Skills / Design System

In the AI era, design systems must evolve

A good design system supports every role in an AI-era team — designers define the rules, engineers call the components, PMs align expectations, AI agents execute generation. It's the team's shared product language, and the shortest path to reducing cross-role communication friction.

01Why does AI-generated UI always feel 'almost right'?

Off-spec UI output

AI-generated interfaces use random colors, spacing, and radii. Every output is inconsistent. Teams waste hours on manual fixes.

No unified design language

In multi-person or cross-product work, AI has no visual standard to reference. Every page looks like a different product.

Complex Business Scenarios

Traditional workflows cannot effectively support complex scenarios. Without established business components, AI-generated interfaces often fail to meet real-world usability requirements.

Fragile prompt engineering

Controlling styles via 'use a blue theme' in natural language. Results are unpredictable and unreproducible.

02Rebuild Strategy

From controls to business objects

Button → OrderTicket

A designer's starting point isn't drawing Buttons and Inputs, but understanding the business and decomposing core business processes into semantically rich product components. Agents take over repetitive drawing; designers focus on defining the interaction logic of business objects like Market, Order, and Position.

From static canvas to programmable container

Mockups → Programmable API

Through Figma MCP, the design tool transforms from 'view-only' to 'read-write'. Agents can create components, write metadata, and validate reuse logic directly in Figma — Figma itself becomes an AI-operable component library.

From visual specs to executable rules

PDF docs → Skill routing

Design systems are no longer PDFs or Figma annotations. They're decomposed into three AI-callable layers: Component Registry (component catalog), Workflow Index (flow mapping), and AI Skill (execution routing).

03Implementation: From Figma Library to Skill

STEP 01

Coding Agent Integration

First, AI understands business objects (e.g. Market, Order, Position) rather than drawing pages. Shift focus from 'base controls' to 'domain components'.

STEP 02

Figma MCP Read/Write

Figma becomes a read/write container. Agents use MCP to create, write descriptions, and validate component reuse directly.

STEP 03

Domain Components & Templates

Evolve beyond basic controls like Buttons into formal domain components like OrderTicket, up to complete page templates (Workbench).

STEP 04

Registry & Indexing

Build component lists and business mappings.
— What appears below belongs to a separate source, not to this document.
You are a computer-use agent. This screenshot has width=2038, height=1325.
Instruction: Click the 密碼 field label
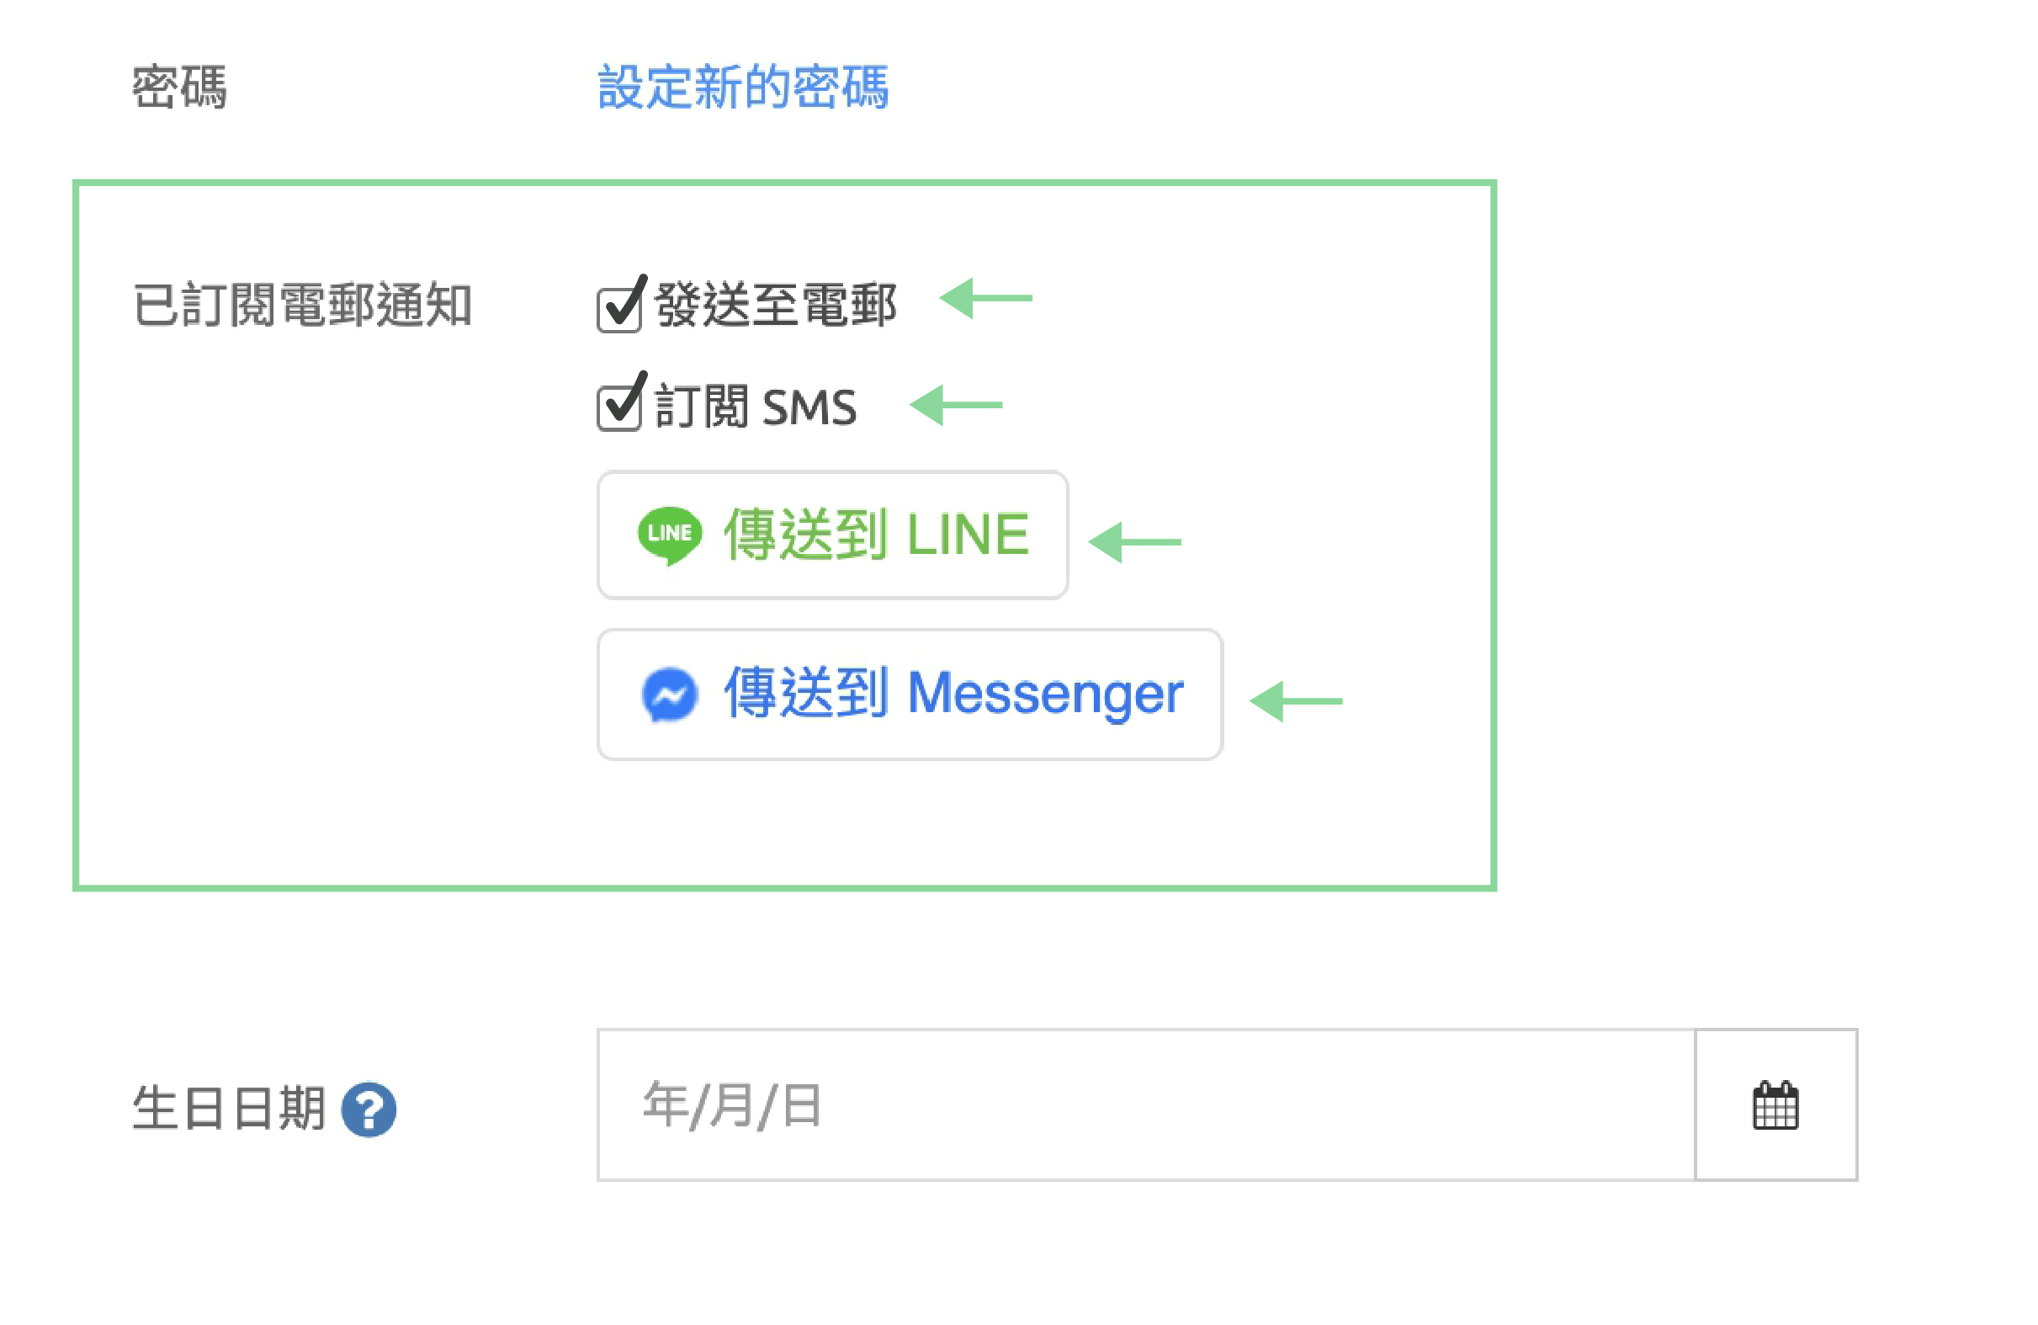(x=180, y=87)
AI knows exactly which components to pick for specific workflows, eliminating hallucinations.

STEP 05

Package as AI Skill

Bundle the rules and indexes into a Skill. It acts as a 'component router', guiding AI agents on how to assemble pages according to specs.

STEP 06

Natural Language Invocation

The team triggers the Skill via natural language. AI automatically reads specs, selects templates, and generates structurally correct, spec-compliant UI.

04Insights

From pixel pusher to infrastructure builder

Moving beyond the traditional 'draw, handoff, wait' pipeline. The core value of an AI Native designer is to build design systems into AI-callable infrastructures, empowering the entire team to self-serve.

Transforming design assets into executable APIs

Design systems have evolved from static docs to Agent-callable Skills. By maintaining core domain components and routing rules, designers enable design assets to flow seamlessly and assemble automatically within engineering teams.

Iterate Skills like live products

Skills are not static, handoff-and-done artifacts; they are dynamic systems that must evolve with the business. Establishing a full lifecycle loop—from creation and evaluation to continuous optimization—will be the core competitive edge for future designers.